[Items from a data source]
== Segment start ==

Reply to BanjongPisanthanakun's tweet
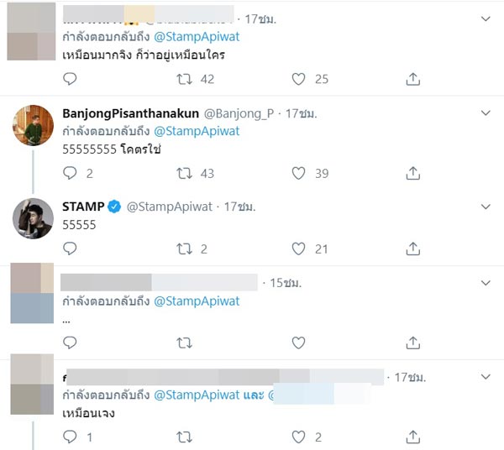 [71, 174]
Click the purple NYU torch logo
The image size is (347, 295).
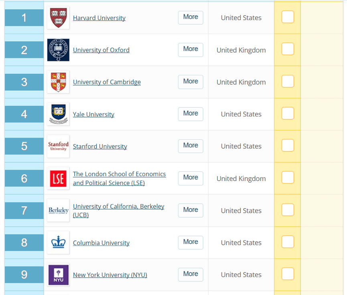[x=58, y=275]
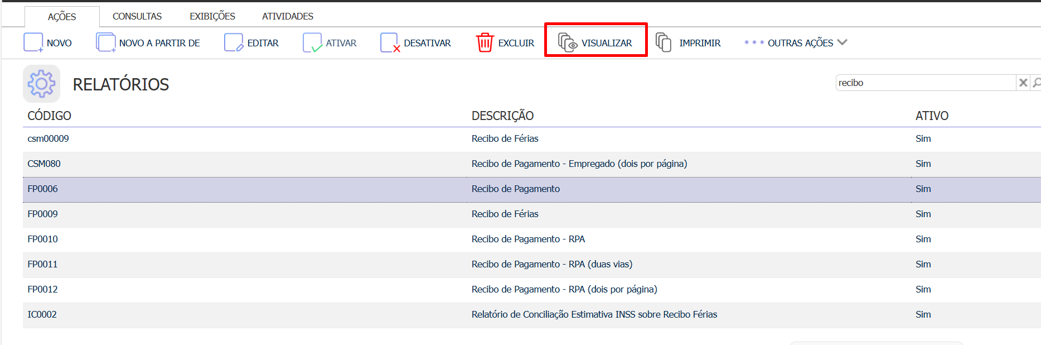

== Segment end ==

* _What the task asks_
Both ends included, copy the lines from the one holding "Click the purple NYU torch logo" to the last line of the entries exactly, with all pictures left out.

* _Written reply_
Click the purple NYU torch logo
The image size is (347, 295).
[x=58, y=275]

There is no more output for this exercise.